Generate actual submission tree

Docker run

Closed Submission

cm docker script --tags=generate,inference,submission \
    --clean \
    --preprocess_submission=yes \
    --run-checker \
    --submitter=MLCommons \
    --tar=yes \
    --env.CM_TAR_OUTFILE=submission.tar.gz \
    --division=closed \
    --env.CM_DETERMINE_MEMORY_CONFIGURATION=yes \
    --quiet

Open Submission

cm docker script --tags=generate,inference,submission \
    --clean \
    --preprocess_submission=yes \
    --run-checker \
    --submitter=MLCommons \
    --tar=yes \
    --env.CM_TAR_OUTFILE=submission.tar.gz \
    --division=open \
    --env.CM_DETERMINE_MEMORY_CONFIGURATION=yes \
    --quiet

Native run

Closed Submission

cm run script --tags=generate,inference,submission \
    --clean \
    --preprocess_submission=yes \
    --run-checker \
    --submitter=MLCommons \
    --tar=yes \
    --env.CM_TAR_OUTFILE=submission.tar.gz \
    --division=closed \
    --env.CM_DETERMINE_MEMORY_CONFIGURATION=yes \
    --quiet

Open Submission

cm run script --tags=generate,inference,submission \
    --clean \
    --preprocess_submission=yes \
    --run-checker \
    --submitter=MLCommons \
    --tar=yes \
    --env.CM_TAR_OUTFILE=submission.tar.gz \
    --division=open \
    --env.CM_DETERMINE_MEMORY_CONFIGURATION=yes \
    --quiet
  • Use --hw_name="My system name" to give a meaningful system name. Examples can be seen here

  • Use --submitter=<Your name> if your organization is an official MLCommons member and would like to submit under your organization

  • Use --hw_notes_extra option to add additional notes like --hw_notes_extra="Result taken by NAME"
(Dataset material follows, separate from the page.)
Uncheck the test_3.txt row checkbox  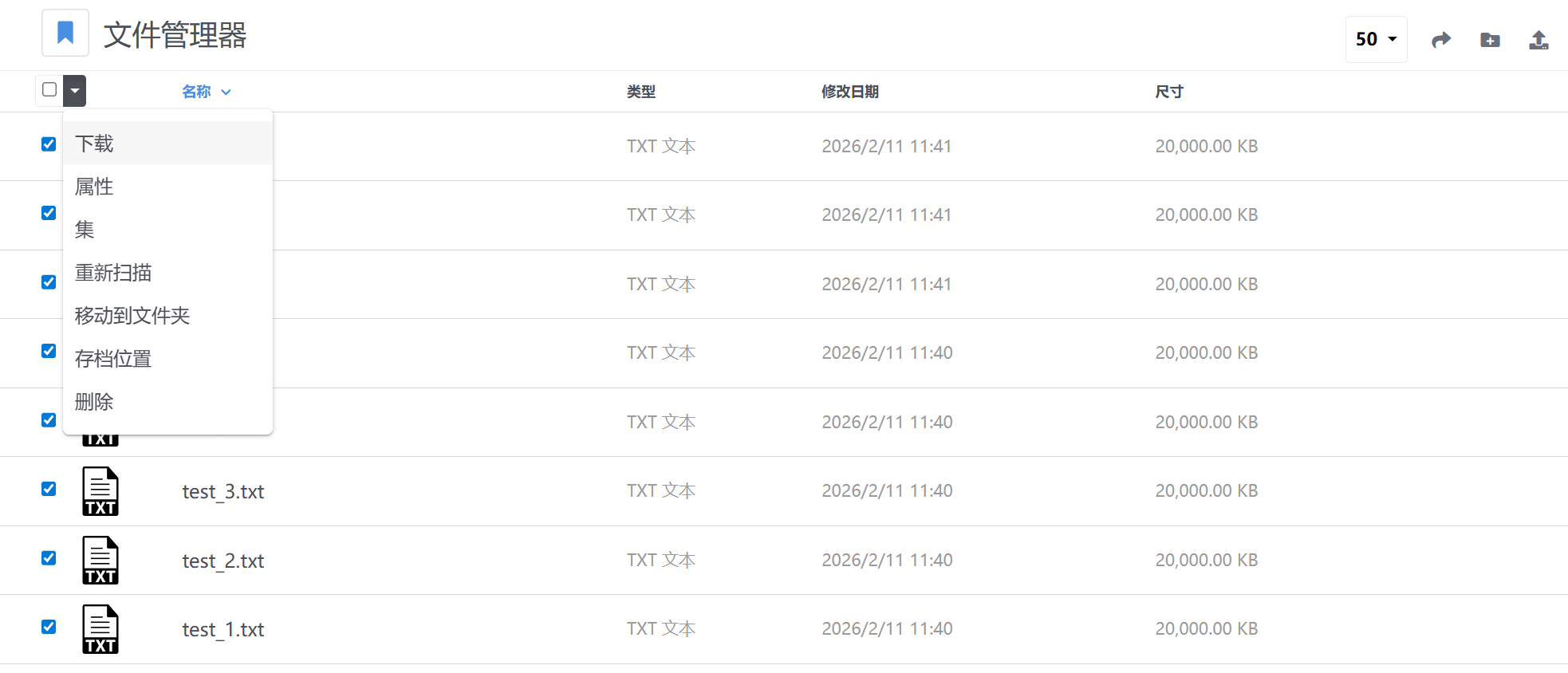click(x=49, y=489)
  • Use --results_dir option to specify the results folder for Non CM based benchmarks

  • Use --category option to specify the category for which submission is generated(datacenter/edge). By default, the category is taken from system_meta.json file located in the SUT root directory.

  • Use --submission_base_dir to specify the directory to which outputs from preprocess submission script and final submission is to be dumped. No need to provide --submission_dir along with this. For docker run, use --submission_base_dir instead of --submission_dir.

The above command should generate "submission.tar.gz" if there are no submission checker issues and you can upload it to the MLCommons Submission UI.

Aggregate Results in GitHub

If you are collecting results across multiple systems you can generate different submissions and aggregate all of them to a GitHub repository (can be private) and use it to generate a single tar ball which can be uploaded to the MLCommons Submission UI.

Run the following command after replacing --repo_url with your GitHub repository URL.

cm run script --tags=push,github,mlperf,inference,submission \
   --repo_url=https://github.com/GATEOverflow/mlperf_inference_submissions_v4.1 \
   --commit_message="Results on <HW name> added by <Name>" \
   --quiet

At the end, you can download the github repo and upload to the MLCommons Submission UI.